Sutherland’s view is inconsistent with a written Constitution that contains provisions concerning foreign policy and delegates these to Congress. If Sutherland’s view were correct, there would have been no reason for the Constitution to provide any powers in the area of foreign affairs; all powers would exist as an inherent part of the presidency. The detailing of authority for conducting foreign policy thus rebuts the assumption that the president has complete control over foreign affairs simply by virtue of being chief executive.
But Curtiss-Wright has shaped how both presidents and courts have treated foreign policy, causing courts to give great deference to the president and refuse to hear challenges to his war making powers. During the Vietnam War, several dozen cases were filed in the federal courts arguing that the war was unconstitutional because there was no congressional declaration of war. In line with Curtiss-Wright, the lower courts dismissed the lawsuits as posing non-justiciable political questions (that is, as not for the courts to decide). A few of these cases came to the Supreme Court, but there never were more than three votes for certiorari so none were heard or decided – Curtis-Wright’s reasoning held sway.
Since then, there have been lawsuits, including by members of Congress, challenging military actions in El Salvador, Iraq, and Libya. All have been dismissed as political questions without reaching the Supreme Court.
In Marbury v. Madison, Chief Justice Marshall explained that the Constitution exists to limit the government and that these limits are meaningless unless they can be enforced. The constitutional requirement for Congress to affirmatively declare war before the United States is involved in one now has become meaningless. At least until recently, presidents and Congress thought some form of congressional approval of a war was essential. President Lyndon Johnson sought and received congressional approval of the Gulf of Tonkin Resolution in 1965 authorizing military force in Vietnam. President George W. Bush sought and received congressional approval of the Authorization for Use of Military Force in 2001 before the wars in Iraq and Afghanistan.

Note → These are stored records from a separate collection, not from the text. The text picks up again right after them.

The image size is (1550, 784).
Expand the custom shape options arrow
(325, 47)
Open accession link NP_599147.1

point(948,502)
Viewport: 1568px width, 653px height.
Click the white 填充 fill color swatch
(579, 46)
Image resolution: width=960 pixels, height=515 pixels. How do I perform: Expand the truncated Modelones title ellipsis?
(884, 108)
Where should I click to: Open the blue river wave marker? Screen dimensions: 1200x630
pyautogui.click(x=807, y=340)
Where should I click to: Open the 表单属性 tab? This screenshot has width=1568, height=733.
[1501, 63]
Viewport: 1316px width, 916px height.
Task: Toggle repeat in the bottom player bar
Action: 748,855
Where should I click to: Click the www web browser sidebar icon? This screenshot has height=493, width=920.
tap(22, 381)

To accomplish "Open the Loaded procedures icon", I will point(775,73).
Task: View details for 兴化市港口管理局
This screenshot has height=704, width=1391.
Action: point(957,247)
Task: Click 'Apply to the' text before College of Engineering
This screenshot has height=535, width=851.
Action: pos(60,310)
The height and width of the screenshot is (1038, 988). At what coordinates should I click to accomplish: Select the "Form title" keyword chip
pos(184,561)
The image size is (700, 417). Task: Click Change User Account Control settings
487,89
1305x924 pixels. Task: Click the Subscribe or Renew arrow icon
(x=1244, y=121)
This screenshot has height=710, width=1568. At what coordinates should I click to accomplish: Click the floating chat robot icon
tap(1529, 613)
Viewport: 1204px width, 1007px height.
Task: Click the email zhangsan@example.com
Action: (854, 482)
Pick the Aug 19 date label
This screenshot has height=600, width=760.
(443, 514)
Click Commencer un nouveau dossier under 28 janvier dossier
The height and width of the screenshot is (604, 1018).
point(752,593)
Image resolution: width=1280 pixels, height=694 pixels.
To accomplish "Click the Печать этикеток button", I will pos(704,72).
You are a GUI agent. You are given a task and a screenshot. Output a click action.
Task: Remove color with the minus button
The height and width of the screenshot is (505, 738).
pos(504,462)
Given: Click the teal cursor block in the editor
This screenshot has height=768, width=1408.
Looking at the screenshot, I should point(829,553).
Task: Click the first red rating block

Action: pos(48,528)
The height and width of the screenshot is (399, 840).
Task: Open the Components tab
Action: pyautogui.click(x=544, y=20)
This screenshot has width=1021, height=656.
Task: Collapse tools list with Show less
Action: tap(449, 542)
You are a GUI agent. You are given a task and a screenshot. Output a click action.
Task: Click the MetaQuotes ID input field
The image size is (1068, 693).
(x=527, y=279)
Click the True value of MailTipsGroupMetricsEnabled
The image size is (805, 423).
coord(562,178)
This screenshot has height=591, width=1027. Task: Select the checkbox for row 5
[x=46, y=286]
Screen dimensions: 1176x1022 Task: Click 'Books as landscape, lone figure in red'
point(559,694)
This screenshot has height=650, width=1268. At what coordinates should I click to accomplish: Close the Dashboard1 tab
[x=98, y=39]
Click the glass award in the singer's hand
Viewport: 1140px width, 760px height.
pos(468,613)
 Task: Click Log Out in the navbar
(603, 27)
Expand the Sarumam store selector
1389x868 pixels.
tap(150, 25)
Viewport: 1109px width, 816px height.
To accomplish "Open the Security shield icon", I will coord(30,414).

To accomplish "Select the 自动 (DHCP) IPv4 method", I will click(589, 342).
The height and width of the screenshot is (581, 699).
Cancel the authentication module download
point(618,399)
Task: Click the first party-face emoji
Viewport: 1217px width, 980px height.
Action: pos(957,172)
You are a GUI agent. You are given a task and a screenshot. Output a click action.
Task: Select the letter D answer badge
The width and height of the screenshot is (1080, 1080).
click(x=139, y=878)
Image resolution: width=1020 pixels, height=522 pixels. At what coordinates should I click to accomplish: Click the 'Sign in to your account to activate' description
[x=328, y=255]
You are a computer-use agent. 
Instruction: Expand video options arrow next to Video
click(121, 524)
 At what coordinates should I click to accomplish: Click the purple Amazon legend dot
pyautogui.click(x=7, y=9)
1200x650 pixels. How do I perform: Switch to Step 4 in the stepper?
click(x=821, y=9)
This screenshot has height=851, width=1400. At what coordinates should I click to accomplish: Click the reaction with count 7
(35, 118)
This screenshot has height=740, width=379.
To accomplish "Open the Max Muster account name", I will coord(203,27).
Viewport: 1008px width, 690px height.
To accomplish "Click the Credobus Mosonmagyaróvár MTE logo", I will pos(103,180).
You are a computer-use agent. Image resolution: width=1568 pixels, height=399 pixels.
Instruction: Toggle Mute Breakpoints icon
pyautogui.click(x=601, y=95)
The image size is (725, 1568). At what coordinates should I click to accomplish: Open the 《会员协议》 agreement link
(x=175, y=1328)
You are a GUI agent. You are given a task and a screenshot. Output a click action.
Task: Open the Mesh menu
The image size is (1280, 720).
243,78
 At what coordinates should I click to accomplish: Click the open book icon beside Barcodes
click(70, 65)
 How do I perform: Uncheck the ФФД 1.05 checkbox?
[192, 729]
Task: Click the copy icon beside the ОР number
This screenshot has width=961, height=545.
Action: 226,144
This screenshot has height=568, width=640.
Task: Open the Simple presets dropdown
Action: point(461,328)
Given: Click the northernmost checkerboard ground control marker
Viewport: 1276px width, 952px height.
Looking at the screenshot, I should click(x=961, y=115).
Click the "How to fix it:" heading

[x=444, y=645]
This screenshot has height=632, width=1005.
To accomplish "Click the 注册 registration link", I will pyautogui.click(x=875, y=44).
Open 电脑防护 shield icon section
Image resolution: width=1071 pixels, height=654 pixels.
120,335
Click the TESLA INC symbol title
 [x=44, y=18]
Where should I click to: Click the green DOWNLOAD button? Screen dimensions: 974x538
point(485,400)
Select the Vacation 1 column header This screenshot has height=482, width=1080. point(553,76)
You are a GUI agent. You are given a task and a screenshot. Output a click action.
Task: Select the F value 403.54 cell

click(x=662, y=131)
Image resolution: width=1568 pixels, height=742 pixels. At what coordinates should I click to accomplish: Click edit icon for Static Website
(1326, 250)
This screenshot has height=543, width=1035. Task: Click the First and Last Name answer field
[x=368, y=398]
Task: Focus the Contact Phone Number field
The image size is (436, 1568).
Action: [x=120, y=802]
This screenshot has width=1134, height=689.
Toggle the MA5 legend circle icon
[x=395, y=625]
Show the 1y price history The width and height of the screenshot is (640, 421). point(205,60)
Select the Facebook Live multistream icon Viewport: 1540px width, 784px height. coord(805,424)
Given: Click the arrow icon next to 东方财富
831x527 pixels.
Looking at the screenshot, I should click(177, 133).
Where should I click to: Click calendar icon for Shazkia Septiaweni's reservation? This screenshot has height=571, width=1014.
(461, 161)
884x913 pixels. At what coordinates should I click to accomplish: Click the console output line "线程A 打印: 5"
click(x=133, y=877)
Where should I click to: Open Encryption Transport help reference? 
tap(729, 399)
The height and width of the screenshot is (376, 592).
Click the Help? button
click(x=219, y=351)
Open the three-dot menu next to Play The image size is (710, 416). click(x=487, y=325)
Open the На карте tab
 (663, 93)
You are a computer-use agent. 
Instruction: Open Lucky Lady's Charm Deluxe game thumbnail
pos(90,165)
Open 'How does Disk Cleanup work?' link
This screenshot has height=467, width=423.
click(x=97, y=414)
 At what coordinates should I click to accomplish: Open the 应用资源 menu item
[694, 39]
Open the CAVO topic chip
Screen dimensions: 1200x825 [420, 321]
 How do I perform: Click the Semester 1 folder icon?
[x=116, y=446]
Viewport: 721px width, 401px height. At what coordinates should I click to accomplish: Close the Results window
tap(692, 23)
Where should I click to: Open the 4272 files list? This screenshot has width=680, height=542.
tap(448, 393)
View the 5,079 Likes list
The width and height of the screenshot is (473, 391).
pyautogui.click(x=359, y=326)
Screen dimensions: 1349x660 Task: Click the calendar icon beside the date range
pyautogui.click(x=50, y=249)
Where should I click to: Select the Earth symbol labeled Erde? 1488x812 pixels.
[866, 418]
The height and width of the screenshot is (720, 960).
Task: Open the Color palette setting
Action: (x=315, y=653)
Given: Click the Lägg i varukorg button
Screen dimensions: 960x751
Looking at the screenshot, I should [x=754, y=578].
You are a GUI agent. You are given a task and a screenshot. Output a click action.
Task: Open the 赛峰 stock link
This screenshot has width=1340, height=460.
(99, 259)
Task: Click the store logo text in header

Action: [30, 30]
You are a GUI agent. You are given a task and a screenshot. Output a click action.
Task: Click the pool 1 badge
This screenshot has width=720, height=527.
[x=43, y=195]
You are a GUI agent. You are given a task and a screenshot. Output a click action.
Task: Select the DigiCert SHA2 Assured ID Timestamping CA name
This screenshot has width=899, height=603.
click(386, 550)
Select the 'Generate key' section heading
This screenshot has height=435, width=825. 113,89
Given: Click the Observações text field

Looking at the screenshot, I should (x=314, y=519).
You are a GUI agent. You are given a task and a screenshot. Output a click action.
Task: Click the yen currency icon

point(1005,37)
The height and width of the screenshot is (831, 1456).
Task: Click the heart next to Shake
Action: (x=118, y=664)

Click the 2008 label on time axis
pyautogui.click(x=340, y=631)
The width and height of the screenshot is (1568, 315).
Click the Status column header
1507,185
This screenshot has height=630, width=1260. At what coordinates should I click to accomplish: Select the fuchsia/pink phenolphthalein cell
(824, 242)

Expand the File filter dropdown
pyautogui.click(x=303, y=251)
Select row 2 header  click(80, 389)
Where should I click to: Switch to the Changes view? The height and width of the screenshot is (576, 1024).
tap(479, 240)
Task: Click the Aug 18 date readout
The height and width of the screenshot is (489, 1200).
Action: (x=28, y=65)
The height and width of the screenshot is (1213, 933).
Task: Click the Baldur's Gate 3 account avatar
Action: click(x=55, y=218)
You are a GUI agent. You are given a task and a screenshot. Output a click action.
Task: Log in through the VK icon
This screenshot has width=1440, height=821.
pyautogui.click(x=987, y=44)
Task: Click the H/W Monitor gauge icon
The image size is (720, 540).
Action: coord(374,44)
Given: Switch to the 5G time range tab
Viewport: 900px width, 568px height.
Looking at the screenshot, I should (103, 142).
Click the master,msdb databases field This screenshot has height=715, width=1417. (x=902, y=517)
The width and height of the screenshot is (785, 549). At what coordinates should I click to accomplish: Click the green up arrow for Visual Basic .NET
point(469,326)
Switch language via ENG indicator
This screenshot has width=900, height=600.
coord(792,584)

There obviously has been no congressional approval of the war in Iran. Congress, divided almost entirely along party lines, failed in its effort do so. The courts should repudiate the legacy of Curtiss-Wright and enforce these constitutional provisions, just as they do all others. When Marshall wrote in Marbury v. Madison that “[i]t is emphatically the province and duty of the Judicial Department to say what the law is,” he did not say except in foreign policy or as to war powers.